Smart ring brand Oura on its ‘holistic’ repositioning

Smart ring brand Oura on its ‘holistic’ repositioning

When Doug Sweeny took on the role of CMO at smart ring brand Oura in late 2022, he was faced with a suite of issues to get stuck into.  

The business had low awareness – 5% in the US, single digits in the UK – and was focused on direct-to-consumer sales and commercial partnerships, rather than working with retailers.  

Oura’s brand positioning was “relatively unclear”, focused on how the product acted as a sleep tracker, while the customer base was more niche biohackers than general consumers.  

Three years later, the brand has grown awareness to around 20% in the UK and above 30% in the US, repositioning from a sleep tracking device to a “holistic healthcare brand”.  

In his first six months in role, Sweeny spent time embedding within the business to understand how Oura was perceived internally before branching out with external changes. Speaking with different employees brought up a range of perspectives on what the brand stood for and where it was going. 

What emerged was a core insight that Oura is a “translation device for your body”.

We’re managing the consumer revenue around the world.
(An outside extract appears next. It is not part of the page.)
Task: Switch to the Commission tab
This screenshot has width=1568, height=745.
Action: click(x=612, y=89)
So, it’s very much a brand and business team. We’re not just doing the marketing piece.

Doug Sweeny, Oura

It takes these incredibly complex signals from the body – respiratory, heart rate, other biometrics – and it translates it into scores of data that is actionable for you to go and live a healthy life,” explains Sweeny.  

The line ‘we give everybody a voice’ became “the foundation” for the brand. As Oura repositioned it broadened its focus to women’s health, with young women now making up its biggest customer base. Insights like cardiovascular age and metabolic tracking have given the brand much more to work with than sleep alone.  
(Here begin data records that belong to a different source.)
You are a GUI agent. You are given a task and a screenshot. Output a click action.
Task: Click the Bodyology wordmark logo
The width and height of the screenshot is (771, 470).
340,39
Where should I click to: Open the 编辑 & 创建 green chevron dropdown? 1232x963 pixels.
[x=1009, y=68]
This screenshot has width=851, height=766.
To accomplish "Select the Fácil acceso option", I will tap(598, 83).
Working out the positioning was the catalyst for the business to “completely” pivot to a “fundamentally different offering”, Sweeny explains. 

Moving from a DTC focused brand into retail was a “relatively obvious” thing for a brand like Oura, but the firm wasn’t doing this effectively before Sweeny became CMO. This shift proved to be “a real unlock” for the brand.  

The core product is the Oura ring, which naturally comes in different sizes. Working with retailers like John Lewis in the UK and Target in the US meant people could discover the product in person and try it on.

“That really has helped us, especially on the awareness side,” he says.  

Similarly, sports partnerships have been effective for the brand. Oura doesn’t rely on paid sponsorships and celebrity athletes, but the product has a natural home with sportspeople and coaches analysing performance.  

One example is the England Football Association, which supplied Oura rings to the men’s England team ahead of the Euros last year. Headlines were made when players wore the product during training and press conferences, which had a positive impact on the brand without Oura paying for sponsorship.  

It doesn’t happen overnight

Founded in Finland in 2013, Sweeny describes Oura as a later stage startup with “a pretty rich history and a story”.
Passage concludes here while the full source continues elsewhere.